Рассказывать почти нечего, и все же я по-прежнему поглощен воспоминаниями о тех днях — словно я могу найти ключ ко всем событиям, стоит только как следует поискать.
Мимолетно и поверхностно моя жизнь коснулась их жизней. Алиды, старого Пита, Николаса и Галанта. Я пытался ни во что не вмешиваться, не вставать ни на чью сторону, никого не обижать. Но даже ничтожное прикосновение нарушило равновесие: праздная беседа, обещание башмаков. Если бы я сделал для Галанта те башмаки, которых ему так хотелось?.. Если бы после стольких лет я не отправился на поиски Алиды, то старого Пита, может, и не хватил бы удар? А если бы он был здоров, сумел бы он вовремя заметить, что происходит, и найти способ предотвратить все это? Или же нет? Или же все случившееся было для всех нас неизбежным? Не таится ли разгадка в самой этой стране, которая ни от чего не позволяет уклониться, превращая даже ни о чем не ведающего и не желающего ведать зрителя в соучастника?

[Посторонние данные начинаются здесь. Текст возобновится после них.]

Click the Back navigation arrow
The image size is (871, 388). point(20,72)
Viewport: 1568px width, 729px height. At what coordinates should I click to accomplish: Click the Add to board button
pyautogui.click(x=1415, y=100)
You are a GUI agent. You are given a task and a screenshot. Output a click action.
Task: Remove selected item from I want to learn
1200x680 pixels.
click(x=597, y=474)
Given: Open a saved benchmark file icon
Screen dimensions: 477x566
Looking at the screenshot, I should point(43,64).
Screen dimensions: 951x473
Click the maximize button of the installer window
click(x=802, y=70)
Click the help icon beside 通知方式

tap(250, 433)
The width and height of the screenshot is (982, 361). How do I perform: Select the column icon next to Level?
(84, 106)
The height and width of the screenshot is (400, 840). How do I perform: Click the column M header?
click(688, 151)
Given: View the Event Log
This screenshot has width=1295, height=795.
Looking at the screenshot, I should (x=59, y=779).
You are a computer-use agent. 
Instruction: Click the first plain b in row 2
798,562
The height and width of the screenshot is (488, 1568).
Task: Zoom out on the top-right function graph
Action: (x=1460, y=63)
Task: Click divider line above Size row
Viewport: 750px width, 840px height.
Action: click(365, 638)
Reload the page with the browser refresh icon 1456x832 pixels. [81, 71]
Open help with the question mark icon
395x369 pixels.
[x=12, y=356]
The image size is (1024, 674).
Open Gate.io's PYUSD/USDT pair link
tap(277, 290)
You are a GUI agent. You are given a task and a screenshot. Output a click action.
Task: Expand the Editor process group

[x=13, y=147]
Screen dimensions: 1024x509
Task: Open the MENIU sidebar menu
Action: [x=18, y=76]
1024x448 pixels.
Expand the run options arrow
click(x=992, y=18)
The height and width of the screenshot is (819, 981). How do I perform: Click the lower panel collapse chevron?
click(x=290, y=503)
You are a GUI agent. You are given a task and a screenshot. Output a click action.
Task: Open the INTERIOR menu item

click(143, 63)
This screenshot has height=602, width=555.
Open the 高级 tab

Мы покорно ехали по этой внешне невинной долине, не подозревая того, что все в наших жизнях уже решено.
Рой
Галант по дороге все больше помалкивал. Время от времени баас говорил ему что-нибудь, но Галант в ответ лишь бормотал «да» или «нет». И старикашка Дальре тоже сидел молча с потухшей трубкой в углу рта, его косматая белая грива развевалась на ветру, а глаза неподвижно смотрели куда-то вдаль, словно не видя того, что было рядом. Но как только мы останавливались на какой-нибудь ферме, распрягали лошадей и хозяева уходили в дом, чтобы поесть или выпить, Галант тут же менялся.
— Пошли, — говорил он. — Времени мало. Нужно поговорить с людьми.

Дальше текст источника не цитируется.